Predicting COVID-19 vaccine success

8 October 2020

Innogen Associate, Dr Jack Scannell, has co-authored a policy paper for the Centre for Global Development that analyses the COVID-19 vaccine pipeline. This work aims to bring high-quality probabilistic models of the COVID-19 vaccine pipeline into the public domain, to help policy development as well as the management of technological and manufacturing risks.  It builds on recent work he published with Vladimir Shnaydman in the Financial Times and in the medical literature.

The authors interviewed a panel of 16 experts from governments, academia, and industry, and collated information on COVID-19 vaccine candidates and their attributes. They used the available data to build a mathematical model that estimates the probabilities of success in clinical trials, the time that the trials will require, and the time it will take to manufacture the vaccine.

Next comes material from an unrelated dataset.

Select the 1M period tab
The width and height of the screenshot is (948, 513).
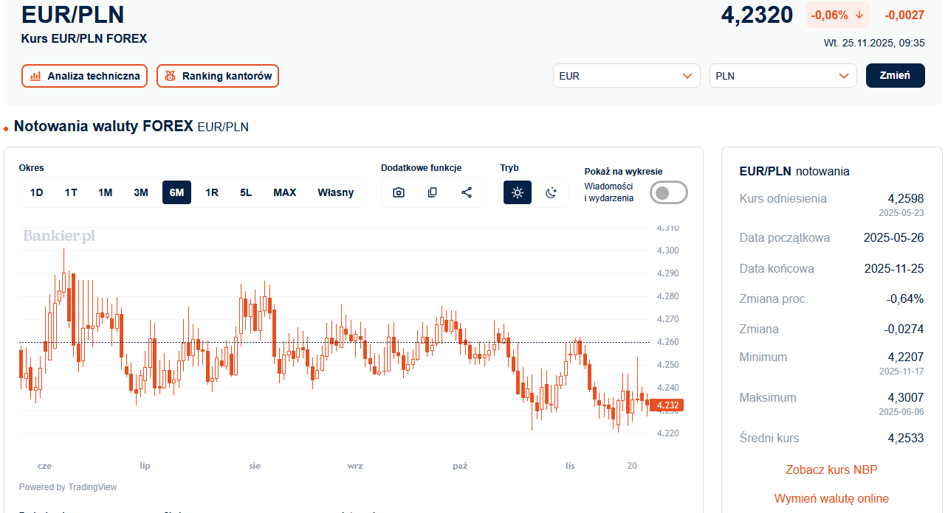(x=105, y=193)
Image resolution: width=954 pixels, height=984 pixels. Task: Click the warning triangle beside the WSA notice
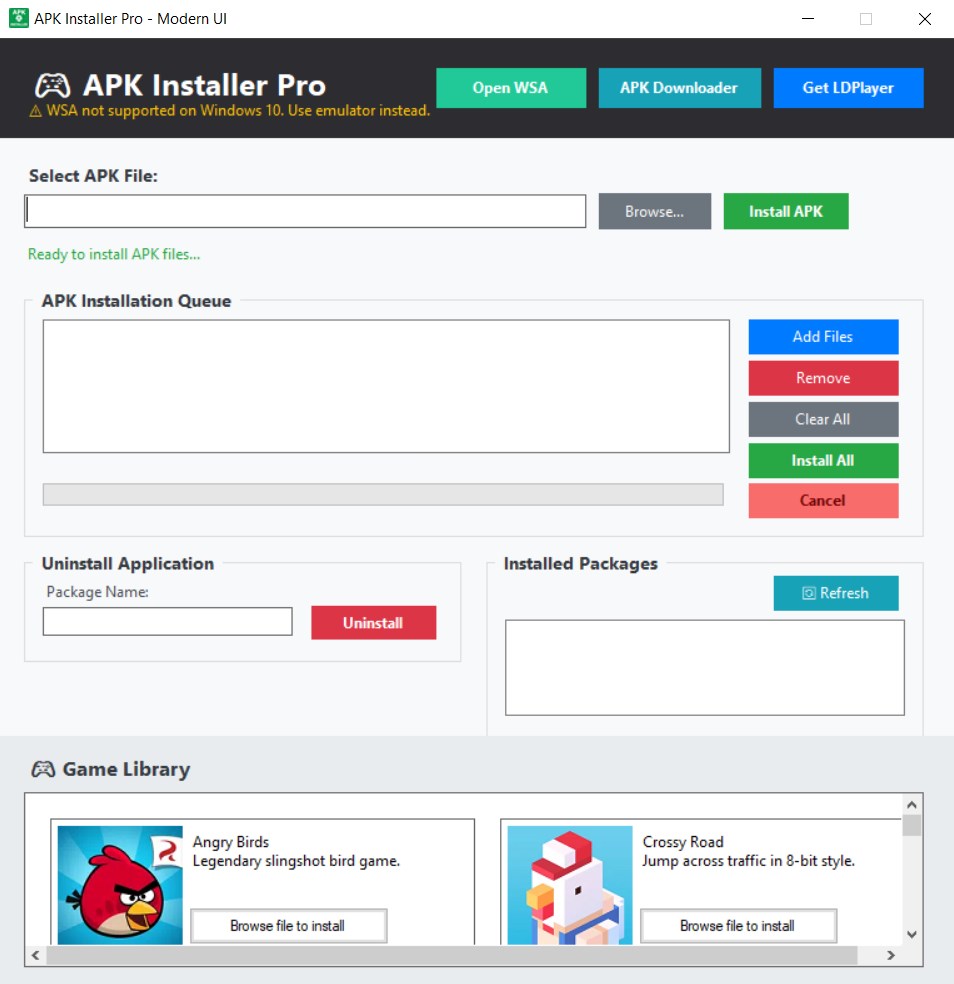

The data to date suggest that there is a 50 percent chance that by the end of April 2021 there will be at least one vaccine safe and efficacious enough to win full approval from a stringent regulator, such as the FDA or EMA. By the end of 2021, this rises to 85 percent. The model estimates that it could take over two years to manufacture enough doses to cover the entire world’s population (setting aside the time it will then take to run immunisation campaigns).

The predicted timelines highlight the need for governments and health agencies to plan for dealing with COVID-19 long-term and adopt measures to minimize infection whilst not bringing the economy to a standstill.

The authors also call for vaccine portfolio diversification to minimize the chance of technological failure and to avoid manufacturing bottlenecks. They also argue that “vaccine nationalism” is putting people at risk since it undermines technical and manufacturing diversification.

The model is still work in progress and has been made freely available so others can update the inputs as more information becomes available and overall uncertainty is reduced.

“A lot of people were asking how quickly we could get a COVID-19 vaccine but there are much better questions if you are trying to manage the pandemic. For example: What is the chance that no vaccines are widely available within the next 18 months? How best to structure the vaccine portfolio to minimize the risk of zero approvals and to maximise manufacturing capacity? The new work tries to answer those kinds of questions.” says Jack Scannell, Innogen Associate & Honorary Fellow at the School of Social and Political Science, The  University of Edinburgh.